| PROBLEM DETAILS |
According to the MolluscaGenes page, under which license is the data released?

| PASSAGE FOR REVIEW |
-----
MolluscaGenes —
a transcriptomic database
for the Mollusca.

A taxonomically comprehensive resource consolidating de-novo and previously published transcriptomes for ~300 mollusc species across all eight classes, paired with mollusc-revised Pfam HMMs and command-line wrappers for search, extraction, and iterative-BLAST phylogenetic placement.

License
GPL-3.0 (code) · CC-BY-4.0 (data)
~300Species
8classesCoverage
17MSequences
1,057HMMs
+11.7%Detection sensitivity
Why MolluscaGenes

An under-served phylum, finally consolidated.

Mollusca is the second-largest animal phylum (over 70,000 described species across eight classes), yet its genomic resources remain scattered across NCBI BioProjects, MolluscDB, MateDB, and individual lab repositories. Detection of divergent protein homologs is further constrained by the bias of public HMM resources toward vertebrate and ecdysozoan sequences — Pfam profiles can miss legitimate molluscan family members because of lineage-specific substitution patterns.

MolluscaGenes addresses both problems. It consolidates ~300 species worth of transcriptomic data into a single searchable resource, and ships mollusc-optimized HMMs — Pfam profiles iteratively re-trained against molluscan sequence diversity for substantially higher sensitivity on lophotrochozoan homologs.

v0.1 is the database used in the accompanying biorxiv preprint. A full HPC rebuild (v1.0) is in progress and will supersede v0.1 under the same Zenodo concept DOI.
-----
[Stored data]
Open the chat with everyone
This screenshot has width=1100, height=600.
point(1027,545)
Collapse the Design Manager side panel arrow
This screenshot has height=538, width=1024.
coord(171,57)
-----
| FINISHED TASK |
CC-BY-4.0.